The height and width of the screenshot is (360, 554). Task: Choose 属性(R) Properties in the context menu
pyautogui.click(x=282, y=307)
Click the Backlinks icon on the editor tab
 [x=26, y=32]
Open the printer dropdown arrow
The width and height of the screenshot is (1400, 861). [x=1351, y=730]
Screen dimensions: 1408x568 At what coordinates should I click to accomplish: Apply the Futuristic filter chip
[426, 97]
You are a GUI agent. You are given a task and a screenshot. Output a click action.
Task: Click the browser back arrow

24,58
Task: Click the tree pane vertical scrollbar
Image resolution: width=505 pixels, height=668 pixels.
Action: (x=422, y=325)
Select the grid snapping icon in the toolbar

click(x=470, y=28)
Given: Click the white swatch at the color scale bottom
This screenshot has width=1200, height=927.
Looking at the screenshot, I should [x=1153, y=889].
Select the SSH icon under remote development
-=-=-
▶ **Your objective**:
In the listing above, find the line with "Screen dimensions: 1408x568" and the line with "Given: Click the"; set down exactly those two lines and every line between them, nothing more.

▶ **Answer**:
Screen dimensions: 1408x568 At what coordinates should I click to accomplish: Apply the Futuristic filter chip
[426, 97]
You are a GUI agent. You are given a task and a screenshot. Output a click action.
Task: Click the browser back arrow

24,58
Task: Click the tree pane vertical scrollbar
Image resolution: width=505 pixels, height=668 pixels.
Action: (x=422, y=325)
Select the grid snapping icon in the toolbar

click(x=470, y=28)
Given: Click the white swatch at the color scale bottom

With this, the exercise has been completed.